* WHAT IS NEEDED *
Without any of their pictures, return all of the records exactly.

* THE RECORDS *
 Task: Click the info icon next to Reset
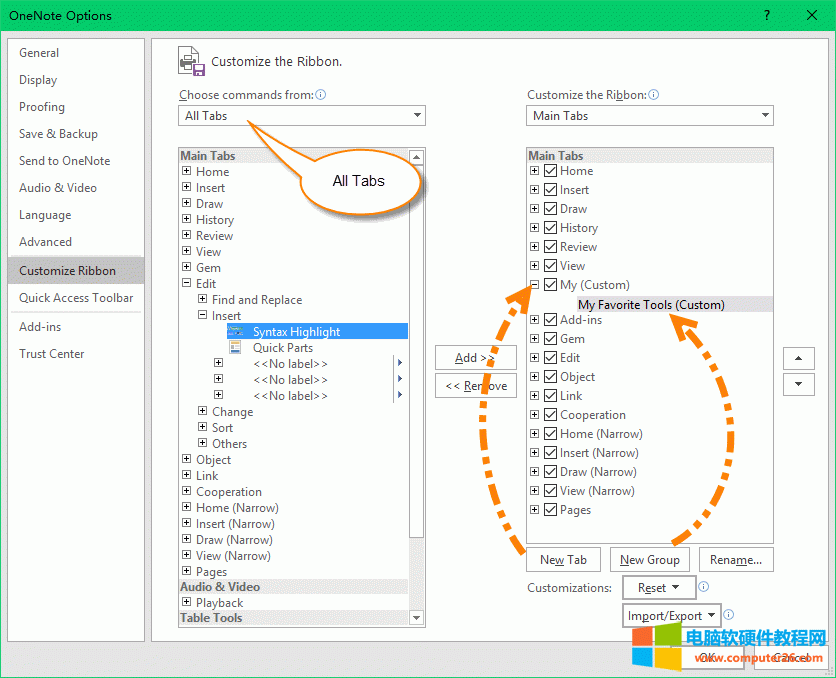click(x=704, y=587)
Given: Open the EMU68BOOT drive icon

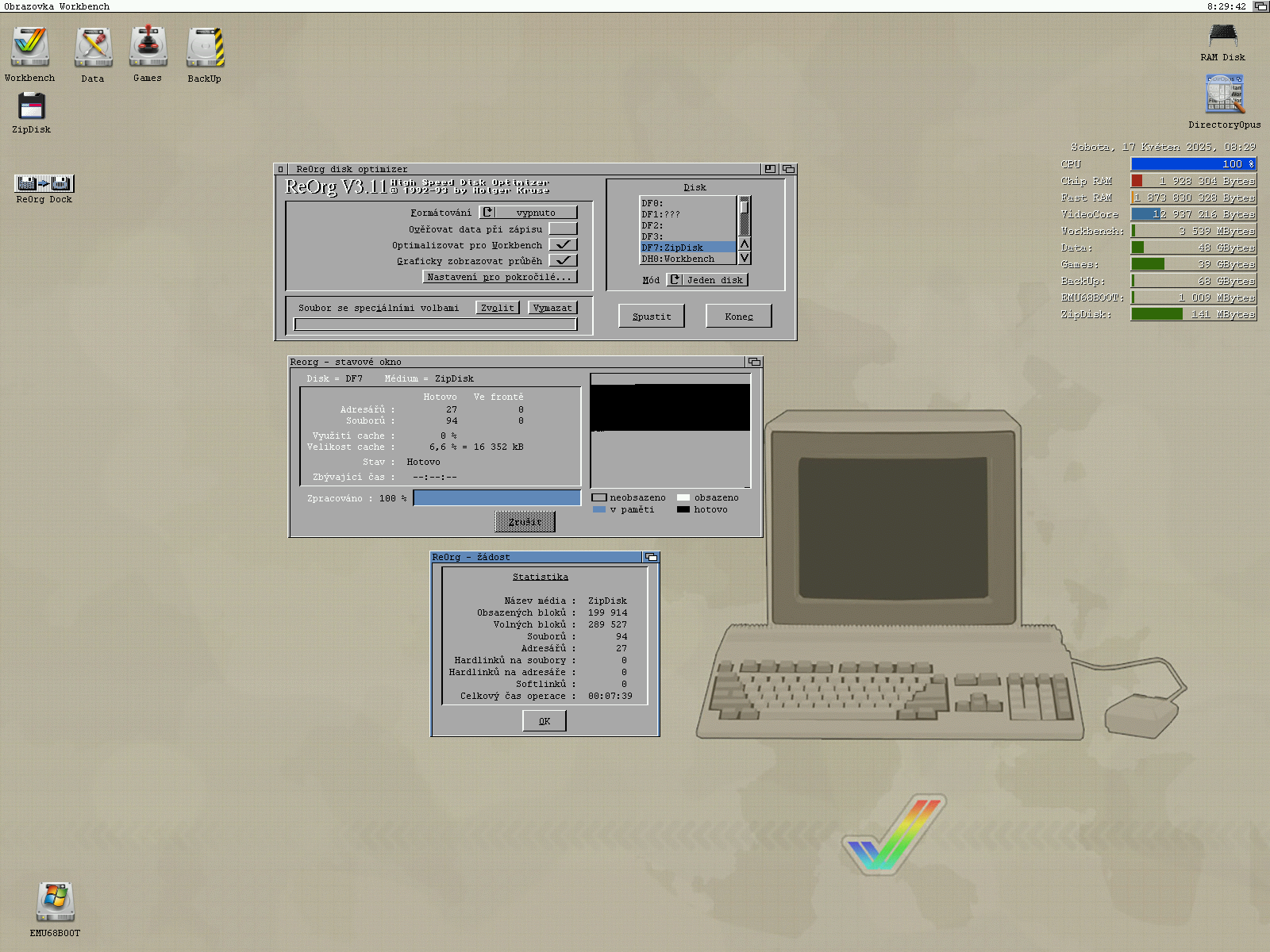Looking at the screenshot, I should (x=55, y=902).
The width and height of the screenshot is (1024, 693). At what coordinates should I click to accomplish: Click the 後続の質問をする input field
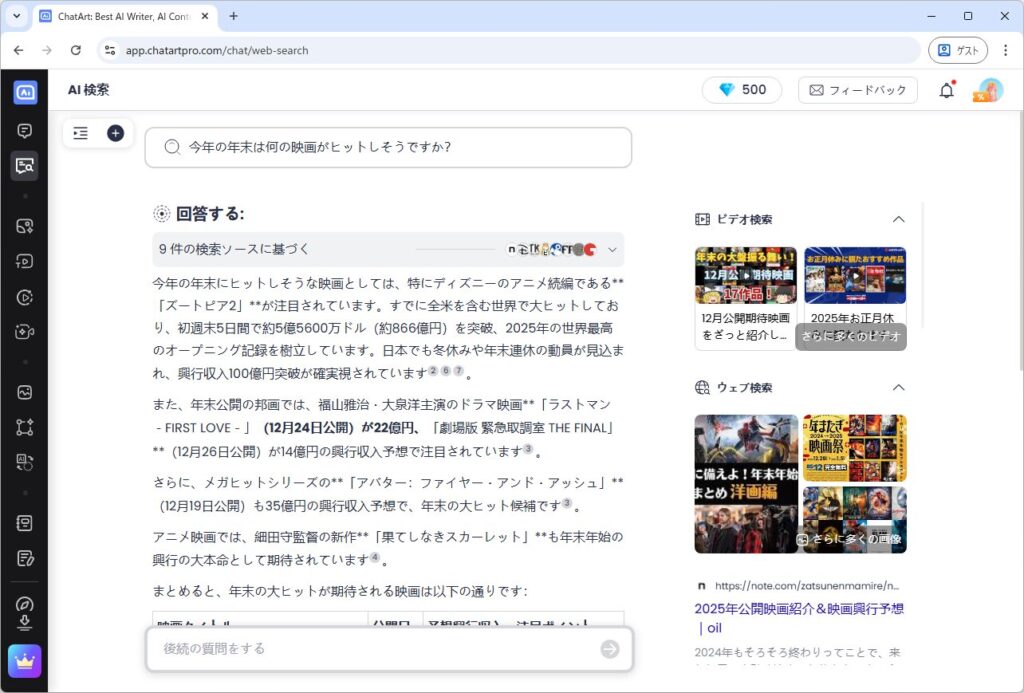[x=375, y=649]
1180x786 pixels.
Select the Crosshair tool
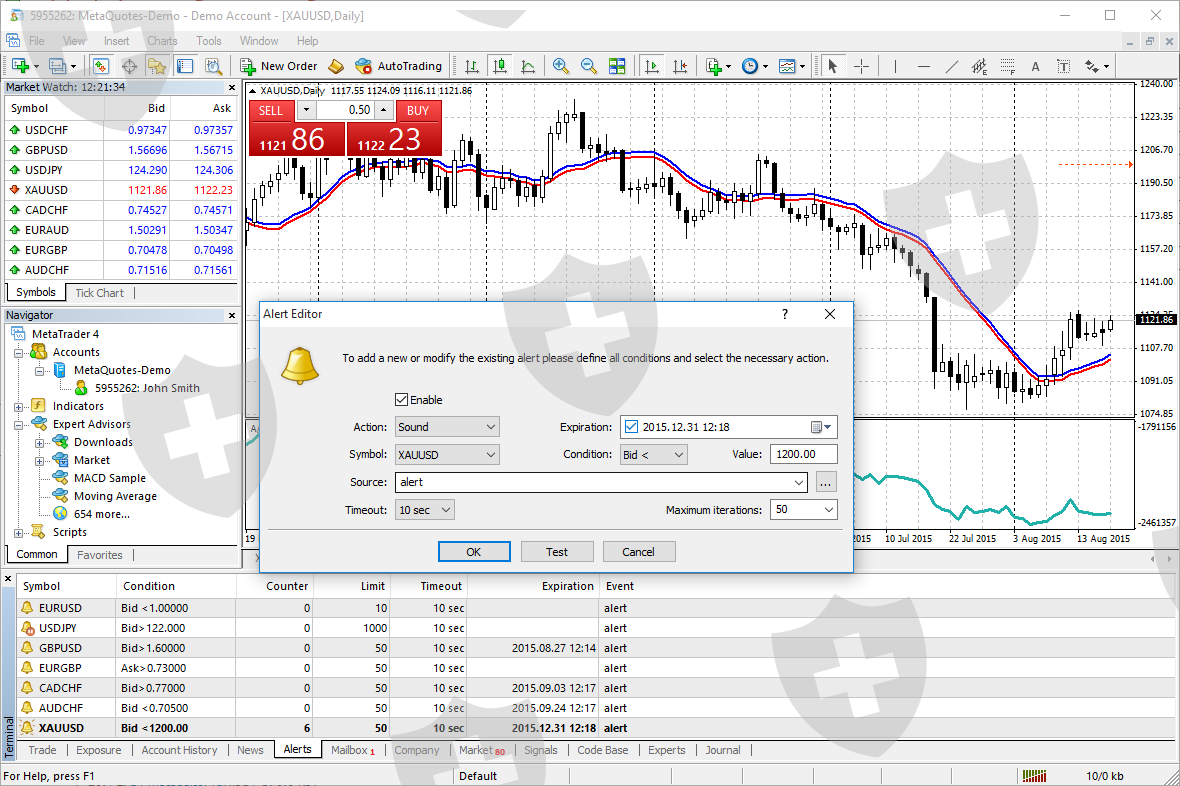(x=861, y=66)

* ANSWER SPACE *
 Task: Click the info icon next to Reset
click(x=704, y=587)
Given: Open the EMU68BOOT drive icon

Looking at the screenshot, I should (x=55, y=902).
The width and height of the screenshot is (1024, 693). At what coordinates should I click to accomplish: Click the 後続の質問をする input field
[x=375, y=649]
1180x786 pixels.
Select the Crosshair tool
(x=861, y=66)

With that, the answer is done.